Activity:
Repeat every record below, word for word.

····················

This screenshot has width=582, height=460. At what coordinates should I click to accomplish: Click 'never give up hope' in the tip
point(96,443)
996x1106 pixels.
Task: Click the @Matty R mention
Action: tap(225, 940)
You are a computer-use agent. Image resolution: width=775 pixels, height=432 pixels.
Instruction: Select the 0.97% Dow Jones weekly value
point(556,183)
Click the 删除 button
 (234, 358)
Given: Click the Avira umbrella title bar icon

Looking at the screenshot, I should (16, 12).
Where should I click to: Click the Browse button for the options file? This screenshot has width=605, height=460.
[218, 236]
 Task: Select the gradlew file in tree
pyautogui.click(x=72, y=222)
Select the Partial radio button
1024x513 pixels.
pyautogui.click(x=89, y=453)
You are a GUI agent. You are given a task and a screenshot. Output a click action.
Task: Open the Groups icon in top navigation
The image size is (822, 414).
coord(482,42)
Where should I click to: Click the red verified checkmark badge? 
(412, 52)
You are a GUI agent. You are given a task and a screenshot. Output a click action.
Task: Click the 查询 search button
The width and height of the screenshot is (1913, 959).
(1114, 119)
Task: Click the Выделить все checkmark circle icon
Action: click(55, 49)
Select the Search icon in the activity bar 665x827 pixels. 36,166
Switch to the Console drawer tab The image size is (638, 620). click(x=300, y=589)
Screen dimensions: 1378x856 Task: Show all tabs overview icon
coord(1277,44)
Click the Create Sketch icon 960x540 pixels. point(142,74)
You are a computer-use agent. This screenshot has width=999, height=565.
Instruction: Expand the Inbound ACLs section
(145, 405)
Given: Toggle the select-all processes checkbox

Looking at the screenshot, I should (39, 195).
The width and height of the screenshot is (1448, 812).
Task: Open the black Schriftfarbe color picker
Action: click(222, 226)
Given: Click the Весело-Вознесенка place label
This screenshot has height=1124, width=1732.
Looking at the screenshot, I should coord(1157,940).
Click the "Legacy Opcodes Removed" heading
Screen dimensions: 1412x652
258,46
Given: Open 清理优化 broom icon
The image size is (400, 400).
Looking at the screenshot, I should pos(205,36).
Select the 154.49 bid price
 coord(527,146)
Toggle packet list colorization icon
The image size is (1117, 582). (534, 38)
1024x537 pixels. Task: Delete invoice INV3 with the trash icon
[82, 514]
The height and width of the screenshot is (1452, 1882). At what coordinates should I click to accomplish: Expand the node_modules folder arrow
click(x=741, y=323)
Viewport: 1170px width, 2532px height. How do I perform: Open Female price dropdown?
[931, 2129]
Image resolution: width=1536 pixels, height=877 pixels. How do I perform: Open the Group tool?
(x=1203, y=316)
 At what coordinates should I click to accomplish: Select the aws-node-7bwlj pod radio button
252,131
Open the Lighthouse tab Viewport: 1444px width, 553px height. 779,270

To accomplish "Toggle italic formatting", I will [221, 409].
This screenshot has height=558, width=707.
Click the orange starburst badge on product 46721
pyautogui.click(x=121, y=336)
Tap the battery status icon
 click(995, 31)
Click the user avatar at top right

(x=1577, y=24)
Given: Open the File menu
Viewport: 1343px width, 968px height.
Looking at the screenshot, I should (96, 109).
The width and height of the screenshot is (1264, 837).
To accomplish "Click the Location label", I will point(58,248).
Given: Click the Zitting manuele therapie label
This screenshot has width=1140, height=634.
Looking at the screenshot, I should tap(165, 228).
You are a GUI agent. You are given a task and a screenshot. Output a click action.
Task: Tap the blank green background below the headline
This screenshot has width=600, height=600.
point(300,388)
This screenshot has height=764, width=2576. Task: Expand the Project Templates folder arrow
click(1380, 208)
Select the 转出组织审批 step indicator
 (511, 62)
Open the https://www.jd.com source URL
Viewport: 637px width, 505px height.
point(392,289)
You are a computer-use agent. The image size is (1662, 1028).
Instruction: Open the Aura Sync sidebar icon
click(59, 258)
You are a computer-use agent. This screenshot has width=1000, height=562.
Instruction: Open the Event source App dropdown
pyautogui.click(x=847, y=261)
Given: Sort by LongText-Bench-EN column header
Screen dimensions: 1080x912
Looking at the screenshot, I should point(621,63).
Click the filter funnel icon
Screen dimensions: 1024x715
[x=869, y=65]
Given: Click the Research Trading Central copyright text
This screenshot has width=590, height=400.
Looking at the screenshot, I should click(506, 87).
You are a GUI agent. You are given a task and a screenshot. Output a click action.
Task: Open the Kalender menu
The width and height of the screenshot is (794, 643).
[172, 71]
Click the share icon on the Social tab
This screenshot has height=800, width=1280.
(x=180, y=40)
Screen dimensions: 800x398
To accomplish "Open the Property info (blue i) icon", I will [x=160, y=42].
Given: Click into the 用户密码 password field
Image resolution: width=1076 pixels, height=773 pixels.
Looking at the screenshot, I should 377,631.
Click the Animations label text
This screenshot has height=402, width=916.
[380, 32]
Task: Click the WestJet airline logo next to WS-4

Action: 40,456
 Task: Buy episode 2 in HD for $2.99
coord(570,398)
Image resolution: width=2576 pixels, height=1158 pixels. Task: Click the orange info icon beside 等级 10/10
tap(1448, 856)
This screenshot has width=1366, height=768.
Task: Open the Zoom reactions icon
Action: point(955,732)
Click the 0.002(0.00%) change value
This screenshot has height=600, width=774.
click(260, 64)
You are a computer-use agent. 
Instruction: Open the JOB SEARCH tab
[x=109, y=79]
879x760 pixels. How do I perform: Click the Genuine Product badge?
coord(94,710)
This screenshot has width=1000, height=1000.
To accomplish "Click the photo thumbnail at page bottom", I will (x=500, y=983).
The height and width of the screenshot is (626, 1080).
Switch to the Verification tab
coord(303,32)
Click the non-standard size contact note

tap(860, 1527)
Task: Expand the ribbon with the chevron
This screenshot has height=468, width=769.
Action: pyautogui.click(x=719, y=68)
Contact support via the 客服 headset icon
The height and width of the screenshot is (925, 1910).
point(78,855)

····················

Solution to this task:
This screenshot has width=582, height=460. At what coordinates should I click to accomplish: Click 'never give up hope' in the tip
point(96,443)
996x1106 pixels.
Task: Click the @Matty R mention
Action: tap(225, 940)
You are a computer-use agent. Image resolution: width=775 pixels, height=432 pixels.
Instruction: Select the 0.97% Dow Jones weekly value
point(556,183)
Click the 删除 button
 (234, 358)
Given: Click the Avira umbrella title bar icon

Looking at the screenshot, I should (16, 12).
Where should I click to: Click the Browse button for the options file? This screenshot has width=605, height=460.
[218, 236]
 Task: Select the gradlew file in tree
pyautogui.click(x=72, y=222)
Select the Partial radio button
1024x513 pixels.
pyautogui.click(x=89, y=453)
You are a GUI agent. You are given a task and a screenshot. Output a click action.
Task: Open the Groups icon in top navigation
The image size is (822, 414).
coord(482,42)
Where should I click to: Click the red verified checkmark badge? 
(412, 52)
You are a GUI agent. You are given a task and a screenshot. Output a click action.
Task: Click the 查询 search button
The width and height of the screenshot is (1913, 959).
(1114, 119)
Task: Click the Выделить все checkmark circle icon
Action: click(55, 49)
Select the Search icon in the activity bar 665x827 pixels. 36,166
Switch to the Console drawer tab The image size is (638, 620). click(x=300, y=589)
Screen dimensions: 1378x856 Task: Show all tabs overview icon
coord(1277,44)
Click the Create Sketch icon 960x540 pixels. point(142,74)
You are a computer-use agent. This screenshot has width=999, height=565.
Instruction: Expand the Inbound ACLs section
(145, 405)
Given: Toggle the select-all processes checkbox

Looking at the screenshot, I should (39, 195).
The width and height of the screenshot is (1448, 812).
Task: Open the black Schriftfarbe color picker
Action: click(222, 226)
Given: Click the Весело-Вознесенка place label
This screenshot has height=1124, width=1732.
Looking at the screenshot, I should coord(1157,940).
Click the "Legacy Opcodes Removed" heading
Screen dimensions: 1412x652
258,46
Given: Open 清理优化 broom icon
The image size is (400, 400).
Looking at the screenshot, I should pos(205,36).
Select the 154.49 bid price
 coord(527,146)
Toggle packet list colorization icon
The image size is (1117, 582). (534, 38)
1024x537 pixels. Task: Delete invoice INV3 with the trash icon
[82, 514]
The height and width of the screenshot is (1452, 1882). At what coordinates should I click to accomplish: Expand the node_modules folder arrow
click(x=741, y=323)
Viewport: 1170px width, 2532px height. How do I perform: Open Female price dropdown?
[931, 2129]
Image resolution: width=1536 pixels, height=877 pixels. How do I perform: Open the Group tool?
(x=1203, y=316)
 At what coordinates should I click to accomplish: Select the aws-node-7bwlj pod radio button
252,131
Open the Lighthouse tab Viewport: 1444px width, 553px height. 779,270

To accomplish "Toggle italic formatting", I will [221, 409].
This screenshot has height=558, width=707.
Click the orange starburst badge on product 46721
pyautogui.click(x=121, y=336)
Tap the battery status icon
 click(995, 31)
Click the user avatar at top right

(x=1577, y=24)
Given: Open the File menu
Viewport: 1343px width, 968px height.
Looking at the screenshot, I should (96, 109).
The width and height of the screenshot is (1264, 837).
To accomplish "Click the Location label", I will point(58,248).
Given: Click the Zitting manuele therapie label
This screenshot has width=1140, height=634.
Looking at the screenshot, I should tap(165, 228).
You are a GUI agent. You are given a task and a screenshot. Output a click action.
Task: Tap the blank green background below the headline
This screenshot has width=600, height=600.
point(300,388)
This screenshot has height=764, width=2576. Task: Expand the Project Templates folder arrow
click(1380, 208)
Select the 转出组织审批 step indicator
 (511, 62)
Open the https://www.jd.com source URL
Viewport: 637px width, 505px height.
point(392,289)
You are a computer-use agent. The image size is (1662, 1028).
Instruction: Open the Aura Sync sidebar icon
click(59, 258)
You are a computer-use agent. This screenshot has width=1000, height=562.
Instruction: Open the Event source App dropdown
pyautogui.click(x=847, y=261)
Given: Sort by LongText-Bench-EN column header
Screen dimensions: 1080x912
Looking at the screenshot, I should point(621,63).
Click the filter funnel icon
Screen dimensions: 1024x715
[x=869, y=65]
Given: Click the Research Trading Central copyright text
This screenshot has width=590, height=400.
Looking at the screenshot, I should click(506, 87).
You are a GUI agent. You are given a task and a screenshot. Output a click action.
Task: Open the Kalender menu
The width and height of the screenshot is (794, 643).
[172, 71]
Click the share icon on the Social tab
This screenshot has height=800, width=1280.
(x=180, y=40)
Screen dimensions: 800x398
To accomplish "Open the Property info (blue i) icon", I will [x=160, y=42].
Given: Click into the 用户密码 password field
Image resolution: width=1076 pixels, height=773 pixels.
Looking at the screenshot, I should 377,631.
Click the Animations label text
This screenshot has height=402, width=916.
[380, 32]
Task: Click the WestJet airline logo next to WS-4

Action: 40,456
 Task: Buy episode 2 in HD for $2.99
coord(570,398)
Image resolution: width=2576 pixels, height=1158 pixels. Task: Click the orange info icon beside 等级 10/10
tap(1448, 856)
This screenshot has width=1366, height=768.
Task: Open the Zoom reactions icon
Action: point(955,732)
Click the 0.002(0.00%) change value
This screenshot has height=600, width=774.
click(260, 64)
You are a computer-use agent. 
Instruction: Open the JOB SEARCH tab
[x=109, y=79]
879x760 pixels. How do I perform: Click the Genuine Product badge?
coord(94,710)
This screenshot has width=1000, height=1000.
To accomplish "Click the photo thumbnail at page bottom", I will (x=500, y=983).
The height and width of the screenshot is (626, 1080).
Switch to the Verification tab
coord(303,32)
Click the non-standard size contact note

tap(860, 1527)
Task: Expand the ribbon with the chevron
This screenshot has height=468, width=769.
Action: pyautogui.click(x=719, y=68)
Contact support via the 客服 headset icon
The height and width of the screenshot is (925, 1910).
point(78,855)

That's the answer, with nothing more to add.